Required task 1:
Using the C file-reading program text, answer each question on its own line:
(a) Which compiler and version was the code compiled with?
(b) What message does the program print when it is run with no filename argument?
(c) During reading, by what amount does buffer_size grow each time the buffer fills up?
Required task 2:
Reproduce the C file-reading program text character for character, taking everything from "N.B. everything is" down to "approximately eight hours.".

Page text:
:::

N.B. everything is done in main(). Turning it into a callable function is left as an exercise for the reader.
(Tested, compiled with GCC 4.3.3. Switches were -Wall -W --pedantic --ansi.)
Comments on this will be addressed in approximately eight hours.
#include <stdio.h>
#include <stdlib.h>
int main (int argc, char *argv[]) {
char *buffer; /* holds the file contents. */
size_t i; /* indexing into buffer. */
size_t buffer_size; /* size of the buffer. */
char *temp; /* for realloc(). */
char c; /* for reading from the input. */
FILE *input; /* our input stream. */
if (argc == 1) {
fprintf(stderr, "Needs a filename argument.\n");
exit(EXIT_FAILURE);
}
else if (argc > 2) {
fprintf(stderr, "Well, you passed in a few filenames, but I'm only using %s\n", argv[1]);
}
if ((input = fopen(argv[1], "r")) == NULL) {
fprintf(stderr, "Error opening input file %s\n", argv[1]);
exit(EXIT_FAILURE);
}
/* Initial allocation of buffer */
i = 0;
buffer_size = BUFSIZ;
if ((buffer = malloc(buffer_size)) == NULL) {
fprintf(stderr, "Error allocating memory (before reading file).\n");
fclose(input);
}
while ((c = fgetc(input)) != EOF) {
/* Enlarge buffer if necessary. */
if (i == buffer_size) {
buffer_size += BUFSIZ;
if ((temp = realloc(buffer, buffer_size)) == NULL) {
fprintf(stderr, "Ran out of core while reading file.\n");
fclose(input);
free(buffer);
exit(EXIT_FAILURE);
}
buffer = temp;
}
/* Add input char to the buffer. */
buffer[i++] = c;
}
/* Test if loop terminated from error. */
if (ferror(input)) {
fprintf(stderr, "There was a file input error.\n");
free(buffer);
fclose(input);
exit(EXIT_FAILURE);
}
/* Make the buffer a bona-fide string. */
if (i == buffer_size) {
buffer_size += 1;
if ((temp = realloc(buffer, buffer_size)) == NULL) {
fprintf(stderr, "Ran out of core (and only needed one more byte too ;_;).\n");
fclose(input);
free(buffer);
exit(EXIT_FAILURE);
}
buffer = temp;
}
buffer[i] = '\0';
puts(buffer);
/* Clean up. */
free(buffer);
fclose(input);
return 0;
}
I believe that question was about XML parsing and not about file reading, however OP should really clarify this.

:::

Provided data:
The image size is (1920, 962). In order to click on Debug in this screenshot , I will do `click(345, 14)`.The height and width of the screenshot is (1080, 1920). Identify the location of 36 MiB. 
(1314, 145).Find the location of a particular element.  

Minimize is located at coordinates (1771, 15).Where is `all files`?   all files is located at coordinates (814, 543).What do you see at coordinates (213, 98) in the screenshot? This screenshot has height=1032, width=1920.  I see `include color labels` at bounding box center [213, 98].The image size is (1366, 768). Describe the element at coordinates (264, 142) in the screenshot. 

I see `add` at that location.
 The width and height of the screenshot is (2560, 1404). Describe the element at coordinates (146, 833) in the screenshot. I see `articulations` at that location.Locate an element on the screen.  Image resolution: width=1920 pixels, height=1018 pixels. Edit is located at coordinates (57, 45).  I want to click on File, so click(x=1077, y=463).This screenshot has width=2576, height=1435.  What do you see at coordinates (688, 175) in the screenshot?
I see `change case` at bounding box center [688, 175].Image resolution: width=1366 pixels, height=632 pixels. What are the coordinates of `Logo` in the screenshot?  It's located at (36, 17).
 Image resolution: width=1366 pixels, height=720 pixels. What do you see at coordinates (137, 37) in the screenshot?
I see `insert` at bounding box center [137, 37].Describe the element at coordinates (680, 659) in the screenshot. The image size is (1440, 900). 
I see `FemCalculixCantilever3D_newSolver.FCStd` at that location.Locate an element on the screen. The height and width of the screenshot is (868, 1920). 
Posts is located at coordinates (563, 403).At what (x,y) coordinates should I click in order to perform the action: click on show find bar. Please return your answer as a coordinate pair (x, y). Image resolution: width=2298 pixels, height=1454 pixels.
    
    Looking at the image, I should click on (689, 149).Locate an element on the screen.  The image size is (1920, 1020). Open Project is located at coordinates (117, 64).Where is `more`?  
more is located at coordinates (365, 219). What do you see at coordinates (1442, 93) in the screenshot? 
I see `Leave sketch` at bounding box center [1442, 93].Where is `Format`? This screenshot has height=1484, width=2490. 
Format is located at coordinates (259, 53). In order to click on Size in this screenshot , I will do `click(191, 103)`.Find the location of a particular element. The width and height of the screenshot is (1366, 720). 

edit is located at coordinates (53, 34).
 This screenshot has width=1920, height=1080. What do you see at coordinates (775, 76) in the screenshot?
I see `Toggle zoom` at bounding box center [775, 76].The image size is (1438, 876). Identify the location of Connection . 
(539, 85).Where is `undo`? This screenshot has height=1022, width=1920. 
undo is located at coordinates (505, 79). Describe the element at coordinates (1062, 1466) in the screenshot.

:::

Exercise answer 1:
(a) GCC 4.3.3
(b) "Needs a filename argument."
(c) BUFSIZ

Exercise answer 2:
N.B. everything is done in main(). Turning it into a callable function is left as an exercise for the reader.
(Tested, compiled with GCC 4.3.3. Switches were -Wall -W --pedantic --ansi.)
Comments on this will be addressed in approximately eight hours.